Renewal was a theme among the Polish Jews we met, many of whom were converts.  Certainly one couldn’t participate in March of Living walk from Auschwitz to Birkenau without a sense of awe that Hebrew songs were being sung, that there is a vital memory, and Jewish culture has survived.  Harry and I had complained about the sky blue jackets we had received as part of our participation in the March.  These were like swim team jackets emblazoned with an Agam-designed star and the words “March of the Living.”  Why did we need to wear a uniform?  As we walked, I was drawn to the many teens without jackets.  These were the Polish high school students who chose to participate.  I talked to a few, interested in why they were doing it.  “It’s fantastic.”  “We support this.”  They were thrilled when we offered them our jackets.  I must admit that I was distracted from the horrors of the huge Birkenau death camp by the Yom HaShoah memorial ceremony that was taking place.  But perhaps this is the point.  “Sparks amidst the ashes.”

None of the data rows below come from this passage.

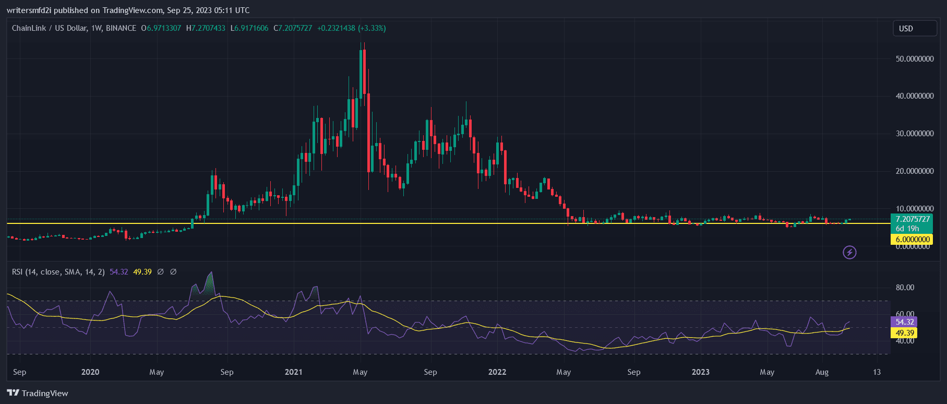Click the purple lightning bolt icon

click(849, 253)
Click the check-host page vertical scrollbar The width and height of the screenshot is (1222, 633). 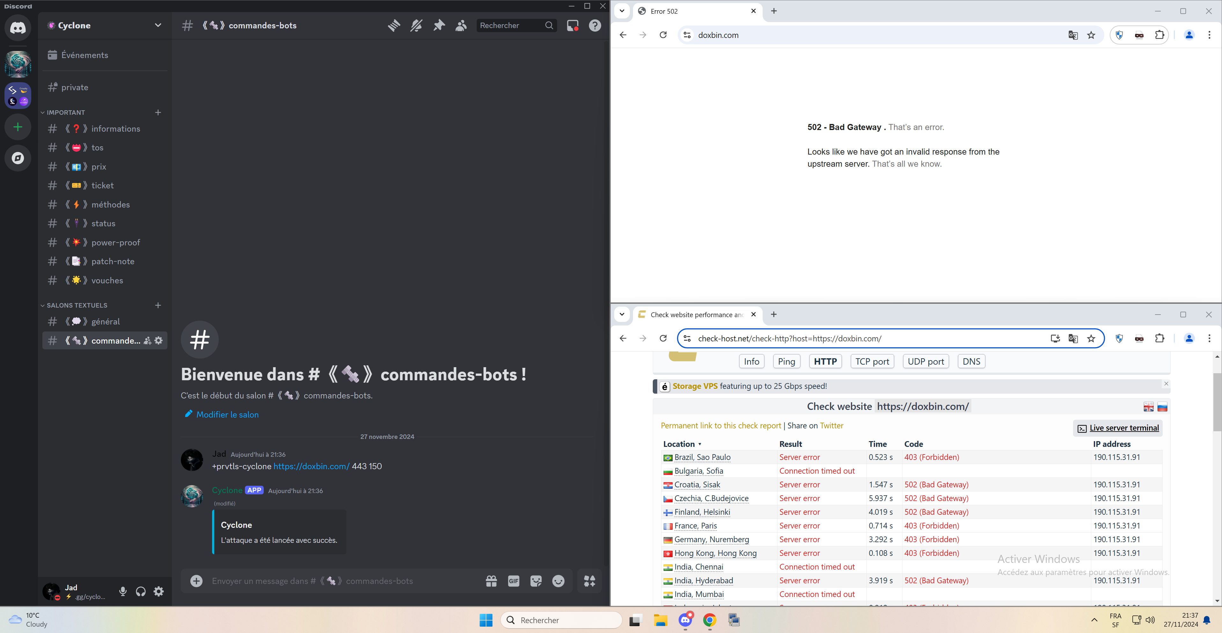pos(1217,403)
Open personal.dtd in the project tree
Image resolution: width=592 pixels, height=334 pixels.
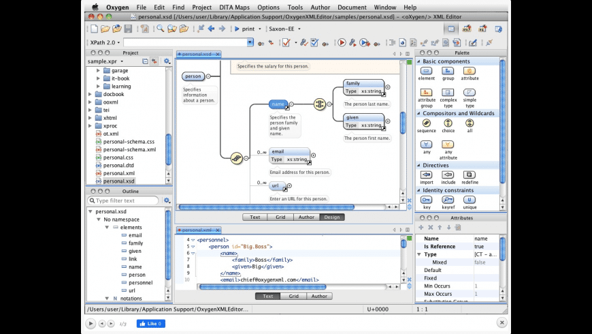[x=118, y=166]
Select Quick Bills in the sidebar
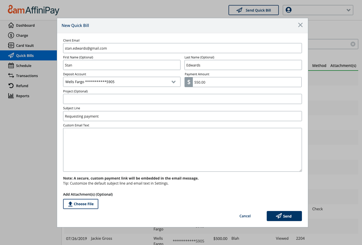This screenshot has height=245, width=362. (x=25, y=55)
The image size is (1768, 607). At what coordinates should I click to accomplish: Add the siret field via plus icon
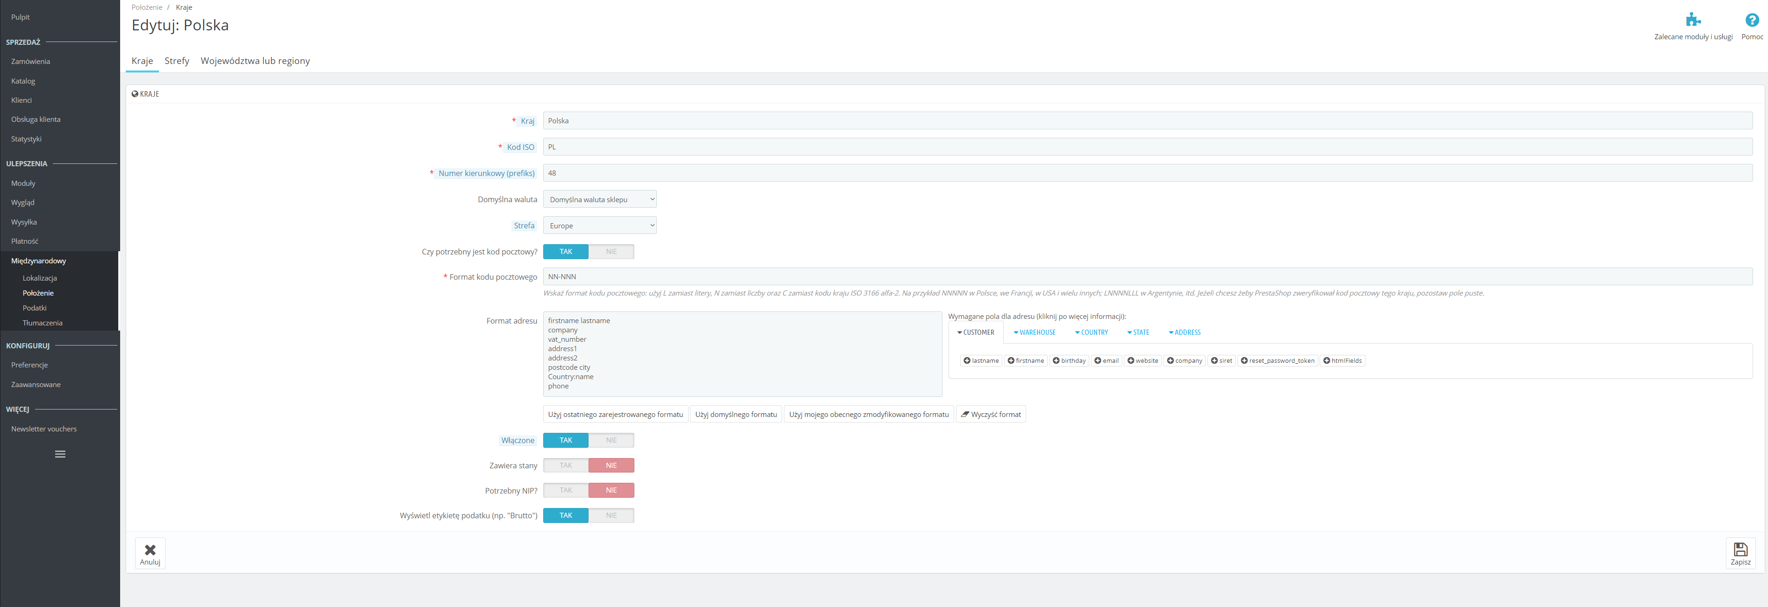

I never thought I could walk through a concentration camp.  Yet, how could I not?  Particles of human ashes were in the ground we walked on, the air around us.  They hovered.  Our Berlin guide, Jeremy Minsberg, told us that a Polish man brings seedlings from Auschwitz to plant around Berlin.  I thought about the ashes in the ground that nourish the roots and how powerful that act of replanting the tree is.  Perhaps each of us is a replanted tree.

Now as I reach up to touch my necklace and feel my hamsa or when I look in the mirror and see the charm, I am reminded to never forget. This impels me to live my life more fully. I feel more whole and rooted in my life and my history thanks to this trip.